VIVAnews - Empat mahasiswa Indonesia di Mesir mengalami penahanan dan perlakuan tak manusiawi di Mesir sejak 28-30 Juni 2009 lalu. Peristiwa itu menimbulkan reaksi keras di dalam negeri. Namun, hari ini Menteri Luar Negeri, Hassan Wirajuda mengatakan Indonesia batal mengirimkan nota protes ke pemerintah Mesir.
"Dua hari lalu Duta Besar Indonesia sudah diterima asisten Menteri Luar Negeri Mesir. Dalam pertemuan itu pihak kementerian sampaikan penyesalan atas peristiwa tersebut. Pemerintah Mesir juga memberikan klarifikasi," kata dia usai usai memilih di Tempat Pemungutan Suara (TPS) I di Kompleks Menteri Widya Chandra, Jakarta, Rabu 8 Juli 2009.
Ditambahkan Hassan, pihak Mesir minta waktu dengan alasan mereka masih mengumpulkan klarifikasi dari instansi yang terkait. "Jadi [Indonesia] tak perlu kirimkan nota protes," tambah dia.
Empat mahasiswa Indonesia, Faturrahman, Arzil, Tasrih Sugandi, dan Ahmad Yunus ditangkap aparat Mesir dan harus mendekam dalam tahanan selama tiga hari, 28-30 Juni 2009.
Setelah ditangkap, mata mereka ditutup dan dibawa ke penjara. Sesampai dikantor keempat mahasiswa diinterogasi dengan kaki diikat. Bahkan kabarnya mereka sempat disentrum dan ditelanjangi.
Menurut adik Faturrahman, Raudhatul Firdaus, penangkapan berawal saat salah satu dari teman kos para korban, Ismail Nasution, ketahuan membuka situs Ikhwanul Muslimin, yang terdapat gambar Syekh Ahmad Yasin. Dia juga menempelkan gambar Syeikh Ahmad Yasin, pendiri gerakan Hamas pejuang Palestina di tembok.
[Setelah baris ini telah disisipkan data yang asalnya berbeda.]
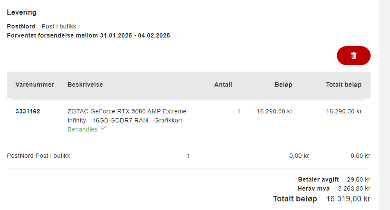Click the Forventet forsendelse date range text
This screenshot has width=390, height=210.
click(88, 35)
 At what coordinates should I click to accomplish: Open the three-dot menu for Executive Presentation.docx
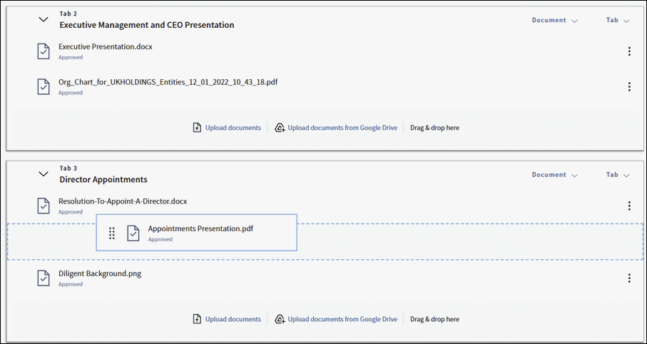click(628, 51)
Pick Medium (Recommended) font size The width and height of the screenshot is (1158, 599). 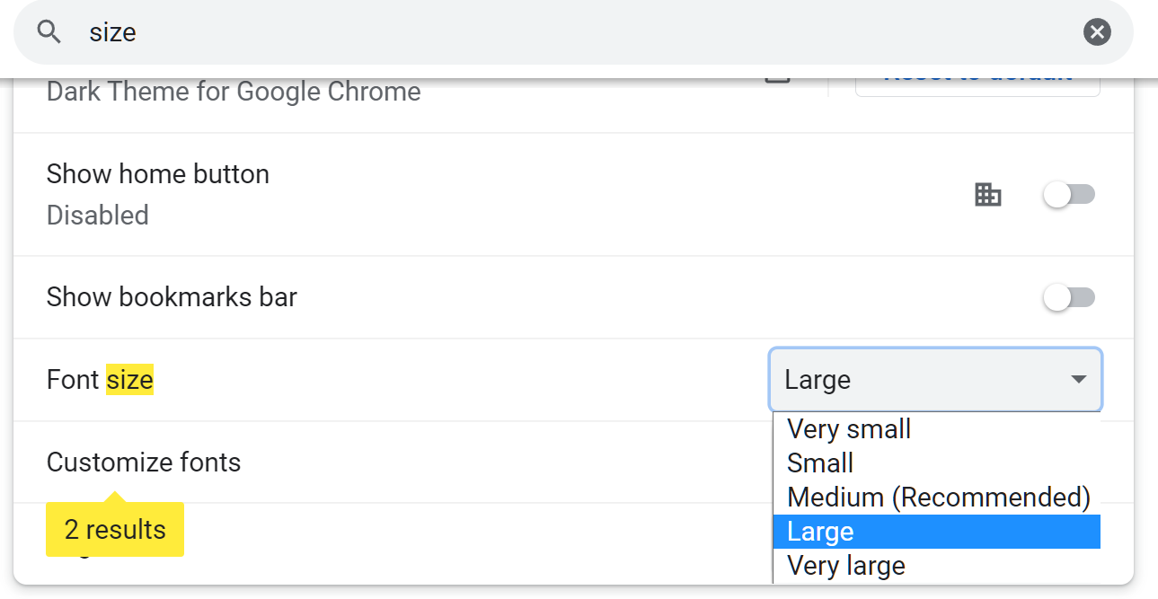[938, 498]
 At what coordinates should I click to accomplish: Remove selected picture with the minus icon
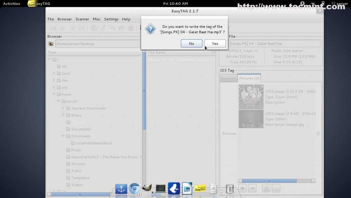pyautogui.click(x=253, y=188)
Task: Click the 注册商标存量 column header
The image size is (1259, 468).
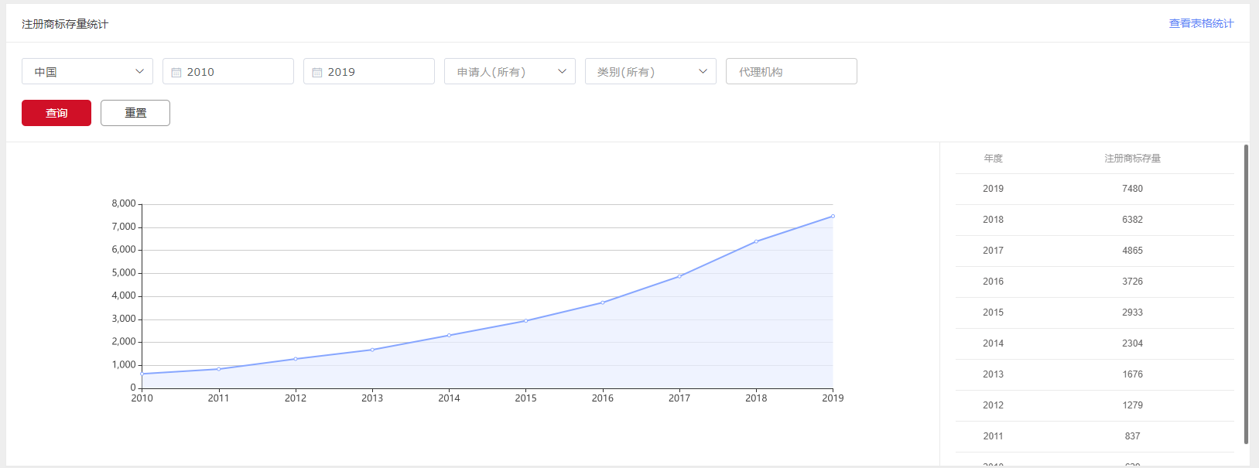Action: pos(1132,159)
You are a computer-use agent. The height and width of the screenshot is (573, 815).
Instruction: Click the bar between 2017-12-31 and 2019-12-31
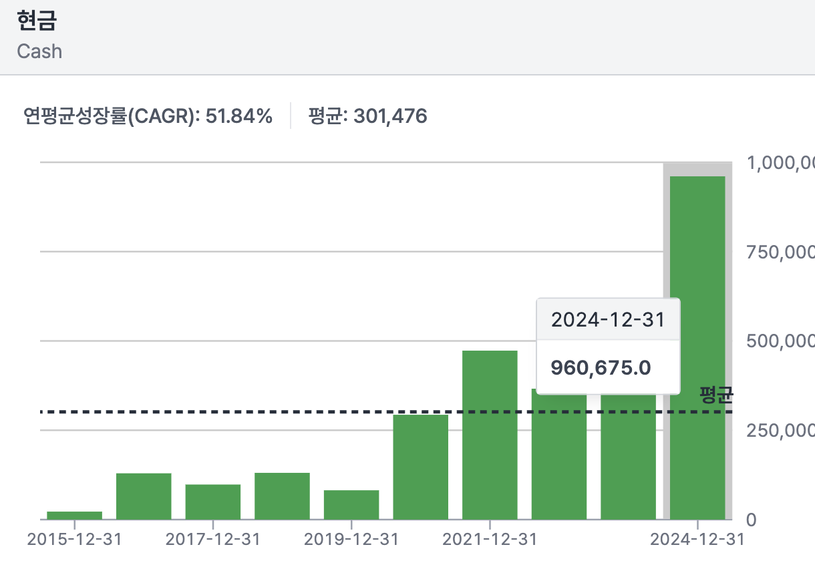point(282,496)
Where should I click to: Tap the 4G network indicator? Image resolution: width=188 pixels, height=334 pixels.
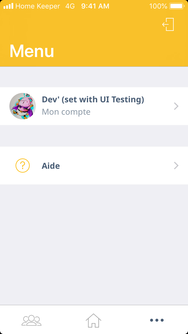[70, 6]
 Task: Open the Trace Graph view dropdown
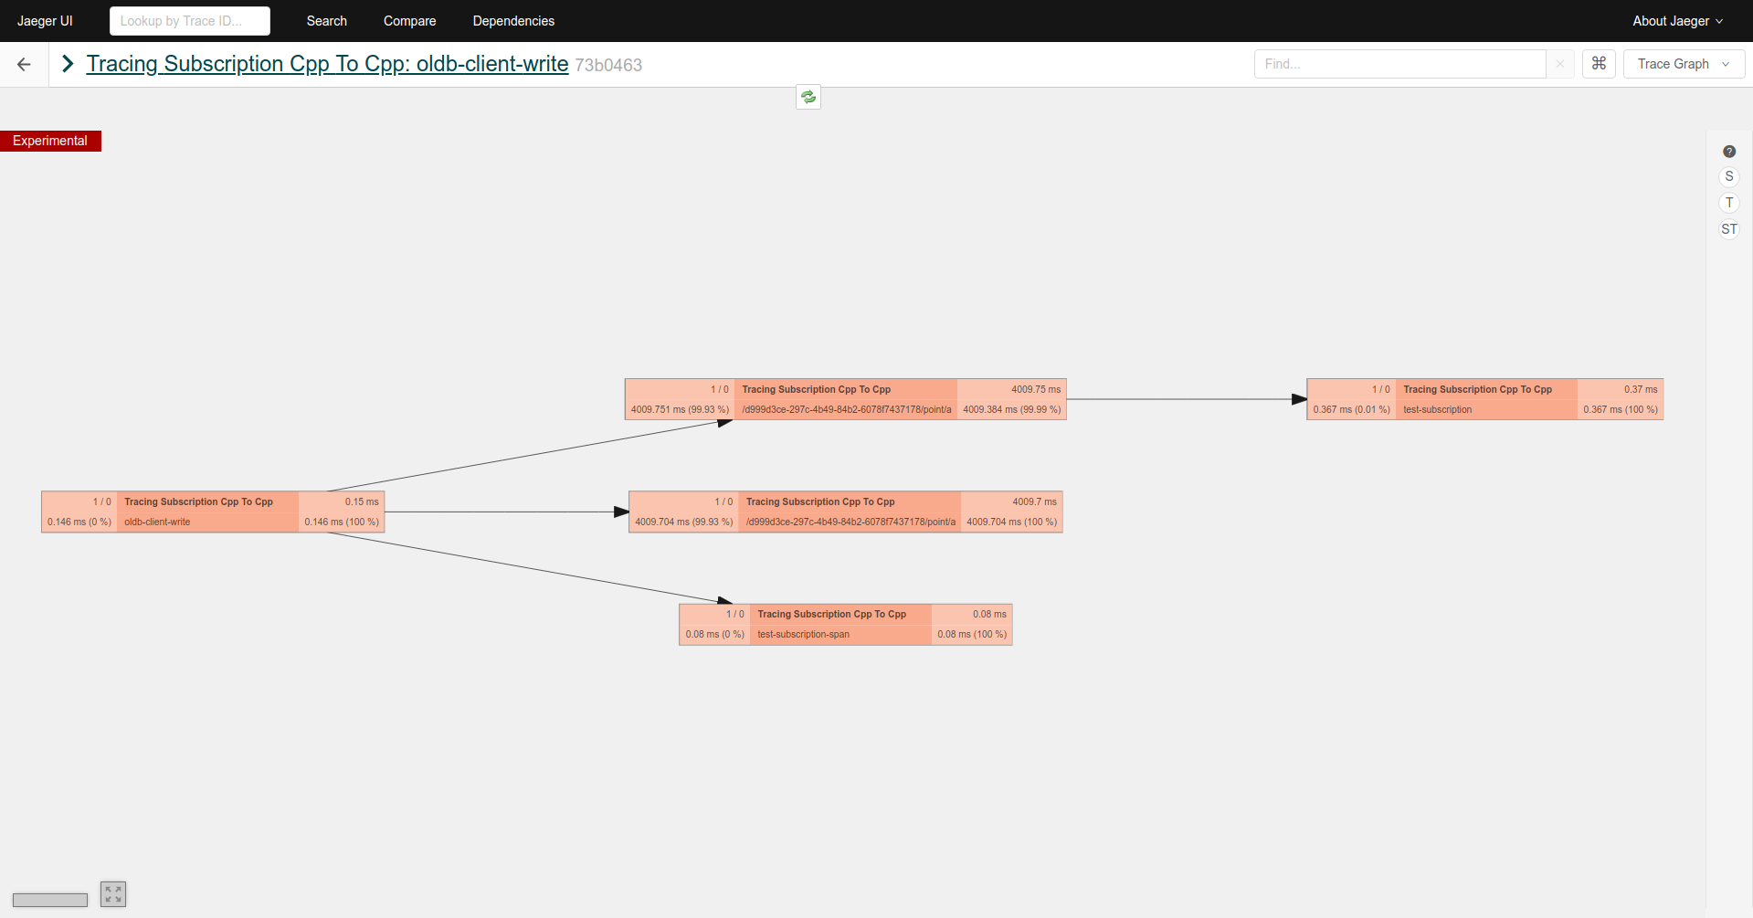pyautogui.click(x=1683, y=64)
Saat ini, keempatnya telah dibebaskan. Departemen Luar Negeri melalui KBRI Mesir telah meminta jaminan keamanan dan pemulihan nama baik para mahasiswa Indonesia.
"Alhamdulillah kabar kami baik-baik di sini. Terimakasih ya atas perhatian media terhadap persoalan kami," kata Ahmad Yunus, salah satu korban kepada VIVAnews, Selasa 7 Juli 2009.